Workplace pensions should be a phenomenal opportunity for independent advisers. I spend a huge amount of time talking to the bosses of small- to medium-sized enterprises (SMEs) and two distinct messages come through loud and clear. The first is they know auto-enrolment is coming but they are not sure what to do about it - and are even less enthusiastic about the idea of getting involved with their employees' pension planning.
Yet that general disinterest pales in comparison with their ingrained hatred for the large banks AND financial institutions. In fact, I get the general impression most employers would rather sell their souls into perpetual damnation than give their high street banking partner a look-in.
The problem is, that opportunity is not translating into actual business for many adviser networks. A recent report by The Platforum on workplace savings platforms was full of optimistic assessments about the future – with assets potentially doubling by the end of 2012. But the stats told us all we really need to know, which is volumes on the platforms are still incredibly low.

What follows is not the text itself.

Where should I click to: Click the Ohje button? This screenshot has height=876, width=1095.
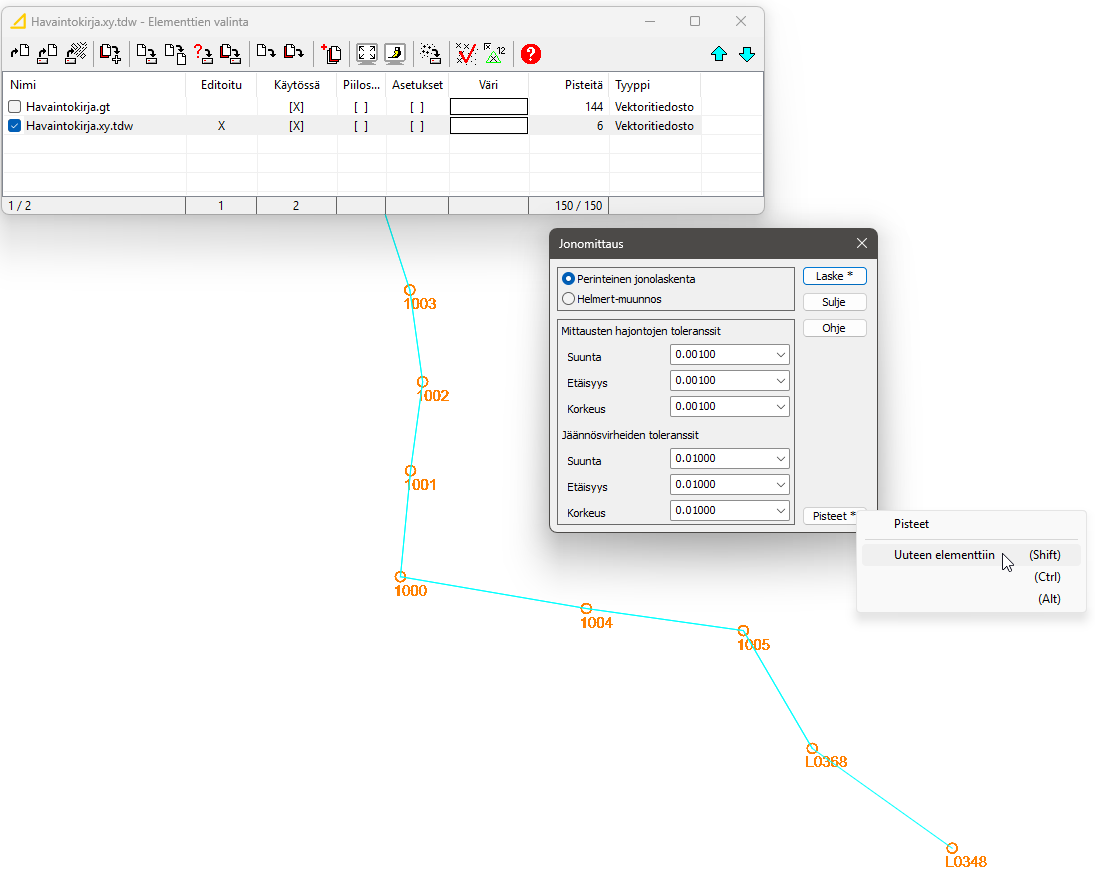(834, 328)
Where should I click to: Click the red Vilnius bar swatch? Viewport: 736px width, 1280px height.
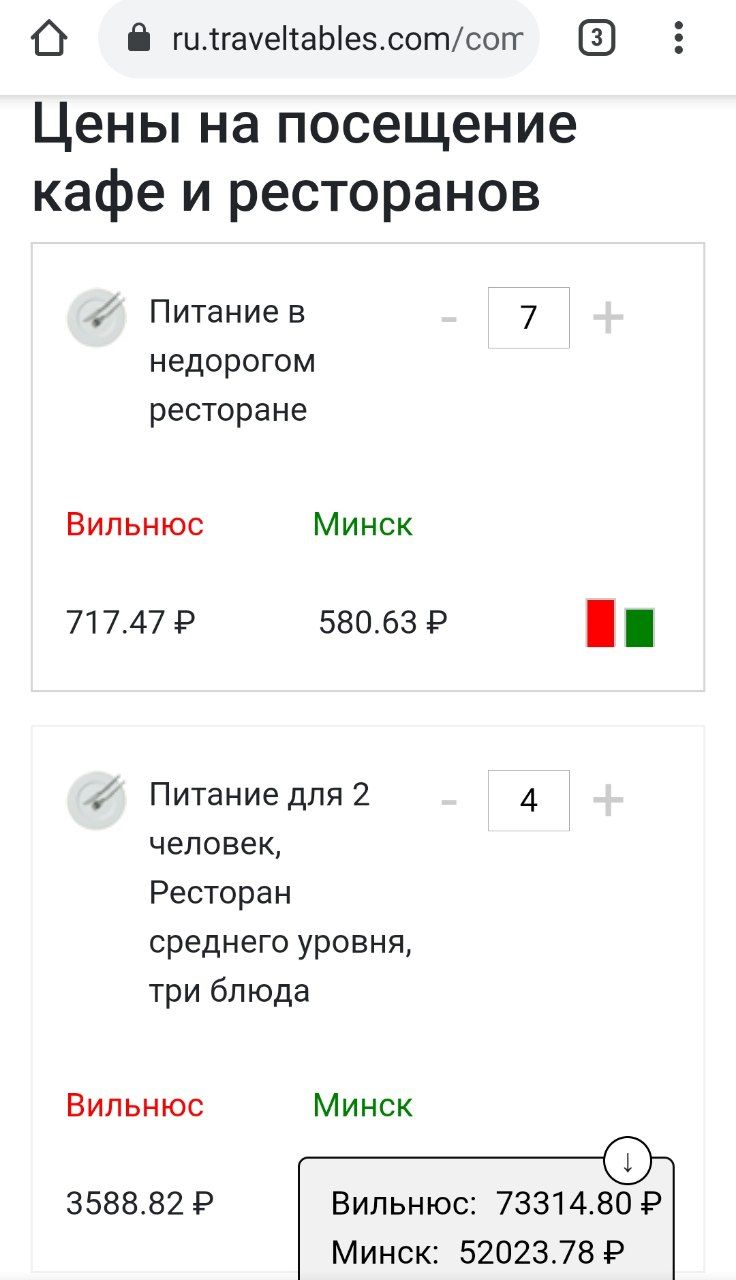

The Platforum, in association with The Lang Cat, claims total assets at mid-2012 “stood at around £300m through a total of 110,000 employees and 130 employer-based schemes” with nine corporate platforms on the market.
Taking advantage of workplace advice gap
The challenges are obvious. The first and most important is employee disinterest. An earlier autumn report from The Platforum and The Lang Cat (Workplace Savings Platform Guide from September 2012) found less than 10% of survey respondents had signed up for existing ISA schemes. As Mark Polson of The Lang Cat observed at the time: “Employees are absolutely saying ‘speak to the hand, we’re really, really not into this’”. Absolutely, and for a good reason!
The whole arena of workplace pensions and savings schemes is littered with good intentions and broken promises. Whichever financial architecture emerges post-RDR, one simple idea must sit at its core which is employers should and can help facilitate their employees’ savings plans but they cannot be the ones carrying the lion’s share of managing and funding the schemes.
In the US, employers are now desperately trying to back out of gilt-edged health and pensions schemes that have helped ruin the financial integrity of many core industrial sectors. Over here in the UK, employer-managed defined benefit plans are – probably sensibly – going the way of fax machines, with more and more switching to (underperforming) DC schemes.
My suspicion is employee share schemes may be next for the chop as employees wake up to the huge risk implicit within these schemes.
On paper it sounds great that your boss will help you accumulate an investment in shares in your company but whatever happened to the idea of investment diversification? Luckily, the Platforum research reminds us most employees share this concern, which is presumably why take up rates are so low for ISAs – and will presumably be the same with pensions in the near term.
State-backed NEST will obviously pick up more business as a result, which will be a good thing once they have done away with that utterly laughable 2% contribution charge. But there is a gaping hole left in the middle – where is the independent advice to the employer AND employee?
This could be the start of something really quite exciting, as employers sponsor advisory firms to help their employees to plan their financial futures. A progressive employer might, for instance, negotiate a special rate with a small handful of local, reputable firms and then throw in some vouchers giving the employee some money off the cost of advice.
Along the way, the employee makes very clear this ‘assistance’ is not about telling the employee what to do but about helping them get independent advice to build a diversified set of savings plans.
Maybe some employers might even ditch expensive healthcare plans in favour of contributions towards the cost of financial advice.
But advisers will have to be ready with two essential requirements. The first is a series of cost-effective solutions which show they can access diversified outcomes at a genuinely low cost.
The second is they need to prove to the employer AND the employee they are really adding value. They need to show they understand the full breadth of the market and do not have sweetheart deals with a cosy club of leviathans no-one trusts anymore.